In caricature, you look for dominant features. Conan’s eyes, ears, nose and mouth are each distinctive, but they don’t stand a chance at prominence on this melon. The monumental head itself is his dominant feature.
© John Kascht
Conan’s head is a hodgepodge of strong overlapping shapes; a cranial clown-car in which everything competes for the same space.
© John Kascht
Rendering Conan in clay was actually simpler than drawing him, since his features are so sculptural. The massive outcropping of hair, cantilevered brow, chiseled cheekbones, the ledge of chin and jaw--his face is practically geologic.
© John Kascht
That Conan’s face is all angles is perfectly emblematic of a personality and a comic style that celebrates the incongruous.
© John Kascht
The first thing that hit me about Conan was his imposing physical presence. 6’4” with five inches of hair on top. He’s a giraffe! Other than his height, Conan also has distinctive freckles on his face that continue down his neck, getting bigger until they disappear under his collar. He calls to mind other animals too.
© John Kascht
What you think of Conan is unavoidably colored by the monkey business at the Tonight Show. Depending on your point of view, he stumbled there—or he was screwed over.
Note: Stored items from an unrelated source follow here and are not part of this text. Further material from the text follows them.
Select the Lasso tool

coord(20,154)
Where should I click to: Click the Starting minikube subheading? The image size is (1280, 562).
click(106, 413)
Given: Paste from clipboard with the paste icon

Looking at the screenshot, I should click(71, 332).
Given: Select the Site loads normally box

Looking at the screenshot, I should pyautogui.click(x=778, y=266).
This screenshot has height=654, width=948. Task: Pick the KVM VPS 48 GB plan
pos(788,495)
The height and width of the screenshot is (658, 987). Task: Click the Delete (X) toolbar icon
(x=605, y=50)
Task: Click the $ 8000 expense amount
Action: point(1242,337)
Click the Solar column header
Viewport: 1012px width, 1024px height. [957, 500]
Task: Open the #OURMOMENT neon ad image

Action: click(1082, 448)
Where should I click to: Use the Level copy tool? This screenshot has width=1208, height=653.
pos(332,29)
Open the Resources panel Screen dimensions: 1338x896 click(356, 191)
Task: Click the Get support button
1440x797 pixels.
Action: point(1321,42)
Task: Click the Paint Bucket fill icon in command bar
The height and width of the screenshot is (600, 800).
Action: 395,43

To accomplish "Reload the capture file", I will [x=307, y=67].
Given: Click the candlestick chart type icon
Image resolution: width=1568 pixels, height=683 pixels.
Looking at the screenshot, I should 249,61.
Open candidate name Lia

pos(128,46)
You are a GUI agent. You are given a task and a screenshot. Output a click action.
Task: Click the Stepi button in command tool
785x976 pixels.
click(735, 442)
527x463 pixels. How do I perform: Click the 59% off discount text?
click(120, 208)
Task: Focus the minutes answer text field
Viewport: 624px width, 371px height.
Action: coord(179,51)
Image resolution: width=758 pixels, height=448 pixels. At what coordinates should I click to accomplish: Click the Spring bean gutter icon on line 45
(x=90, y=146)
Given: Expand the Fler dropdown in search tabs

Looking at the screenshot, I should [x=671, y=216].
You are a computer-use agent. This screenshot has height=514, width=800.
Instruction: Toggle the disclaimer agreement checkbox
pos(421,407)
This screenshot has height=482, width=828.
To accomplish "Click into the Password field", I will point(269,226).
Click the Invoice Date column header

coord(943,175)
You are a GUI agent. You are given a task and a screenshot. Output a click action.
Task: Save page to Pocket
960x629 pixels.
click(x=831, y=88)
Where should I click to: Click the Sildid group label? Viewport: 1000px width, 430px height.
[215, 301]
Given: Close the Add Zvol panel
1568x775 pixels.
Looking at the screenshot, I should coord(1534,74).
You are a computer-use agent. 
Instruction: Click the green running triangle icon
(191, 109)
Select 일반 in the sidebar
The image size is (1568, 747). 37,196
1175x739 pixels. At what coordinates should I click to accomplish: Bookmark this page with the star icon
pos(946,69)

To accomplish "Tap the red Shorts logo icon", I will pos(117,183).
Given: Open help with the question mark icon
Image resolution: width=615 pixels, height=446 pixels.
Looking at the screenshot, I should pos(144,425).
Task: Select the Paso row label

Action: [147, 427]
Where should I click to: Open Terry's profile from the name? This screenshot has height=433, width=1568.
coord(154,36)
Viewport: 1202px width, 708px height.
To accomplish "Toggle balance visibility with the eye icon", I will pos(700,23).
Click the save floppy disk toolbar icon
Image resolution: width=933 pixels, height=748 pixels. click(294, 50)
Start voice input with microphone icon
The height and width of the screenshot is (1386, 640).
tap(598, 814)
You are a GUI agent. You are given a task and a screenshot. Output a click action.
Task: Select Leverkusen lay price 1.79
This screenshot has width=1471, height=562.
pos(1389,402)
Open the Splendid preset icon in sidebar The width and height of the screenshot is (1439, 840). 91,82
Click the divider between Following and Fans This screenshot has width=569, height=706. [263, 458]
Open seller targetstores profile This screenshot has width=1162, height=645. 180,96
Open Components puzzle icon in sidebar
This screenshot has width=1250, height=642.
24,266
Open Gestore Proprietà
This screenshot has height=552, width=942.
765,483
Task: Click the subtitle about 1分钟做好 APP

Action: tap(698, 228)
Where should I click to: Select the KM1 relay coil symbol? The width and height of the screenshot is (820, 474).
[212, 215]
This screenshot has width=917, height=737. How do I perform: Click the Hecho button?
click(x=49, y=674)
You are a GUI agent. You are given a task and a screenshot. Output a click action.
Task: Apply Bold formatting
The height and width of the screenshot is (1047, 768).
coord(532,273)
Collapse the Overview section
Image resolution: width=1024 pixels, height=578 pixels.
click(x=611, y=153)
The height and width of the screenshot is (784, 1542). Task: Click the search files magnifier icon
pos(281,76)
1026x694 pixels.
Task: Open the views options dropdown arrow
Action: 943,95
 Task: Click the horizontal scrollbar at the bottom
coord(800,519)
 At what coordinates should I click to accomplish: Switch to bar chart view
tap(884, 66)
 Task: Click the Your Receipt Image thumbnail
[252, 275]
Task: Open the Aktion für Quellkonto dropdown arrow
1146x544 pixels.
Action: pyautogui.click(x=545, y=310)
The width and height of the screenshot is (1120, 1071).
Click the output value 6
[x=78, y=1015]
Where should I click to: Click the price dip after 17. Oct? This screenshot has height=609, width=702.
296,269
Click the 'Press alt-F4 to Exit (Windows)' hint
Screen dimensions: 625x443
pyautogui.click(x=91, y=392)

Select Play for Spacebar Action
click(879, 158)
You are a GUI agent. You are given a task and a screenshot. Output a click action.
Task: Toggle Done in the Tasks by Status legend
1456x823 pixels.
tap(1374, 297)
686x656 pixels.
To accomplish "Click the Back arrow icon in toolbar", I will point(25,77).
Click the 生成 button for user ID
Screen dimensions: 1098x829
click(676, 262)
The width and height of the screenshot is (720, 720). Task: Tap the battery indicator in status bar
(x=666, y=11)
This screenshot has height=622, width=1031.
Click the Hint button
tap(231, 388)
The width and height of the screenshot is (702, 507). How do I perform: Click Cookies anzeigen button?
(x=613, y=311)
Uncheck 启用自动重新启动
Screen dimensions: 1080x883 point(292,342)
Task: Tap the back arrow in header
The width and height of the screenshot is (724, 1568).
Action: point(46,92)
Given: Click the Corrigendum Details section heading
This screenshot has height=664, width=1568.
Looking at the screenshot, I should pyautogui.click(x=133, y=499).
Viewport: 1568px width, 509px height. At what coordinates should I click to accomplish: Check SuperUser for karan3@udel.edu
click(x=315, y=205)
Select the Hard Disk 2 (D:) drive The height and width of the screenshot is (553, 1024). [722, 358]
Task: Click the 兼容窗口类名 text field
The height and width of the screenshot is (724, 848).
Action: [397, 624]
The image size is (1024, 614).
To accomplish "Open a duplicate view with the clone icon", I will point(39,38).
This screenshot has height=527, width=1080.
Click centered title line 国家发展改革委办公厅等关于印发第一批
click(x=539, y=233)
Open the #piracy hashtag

Whatever the case, it’s ironic that Conan’s departure from the Tonight Show has made him a star of the new media formats that are replacing the old. Steve Allen and the pioneers of early TV thrived in a similar moment.

Any face can be simplified graphically—but Conan’s is among very few that are truly iconic. Reduced to almost nothing—an orange swoosh atop a pale block—his features remain instantly recognizable. Being born with distinctive features is just dumb luck, but somewhere along the way, Conan recognized their marketing potential. The distinctive hair became his logo, and his complexion (orange on white) became the official colors of brand CoCo. It’s the rare person—Bob Hope and Groucho Marx come to mind—whose visage is its own advertisement.
© John Kascht
In many ways, Conan harkens to another era, when comedians cultivated a trademark look and the look itself was their comedy. Conan’s use of his distinctive appearance as a comic prop places him in a tradition of physical comedy that stretches back to vaudeville and silent film. The orange pompadour and gangly body are his version of Chaplin’s hat and baggy pants or Groucho’s moustache and cigar. Every night, Conan deadpans and pantomimes like an old-time comic. It’s dumb enough to satisfy even the most shallow demands of television entertainment, but there’s art in how earnestly he commits to it. Conan is considered a hipster, yet so much about him is just plain old-fashioned. Even his embrace of technology and social media is old school, motivated by what has driven entertainers for as long as there has been a stage. He wants to connect with his audience. He told me, lapsing into an old-timey voice with a pantomimed cigar in the corner of his mouth: "Every night it’s ‘let’s put on a show!’” At his core, Conan is a traditional showman, but one who understands that the show plays out on an infinite number of stages these days—and some of them still being invented even as the show goes on.
© John Kascht
Conan inhabits his body in a way that’s both easy and stiff at the same time. He embodies contradictions. He’s simultaneously weird-looking and handsome, silly and smart, cool and geeky, traditional and innovative. His ability to bridge contradictions might explain why he actually appears to be having fun at a time when everything in broadcasting is in a state of flux.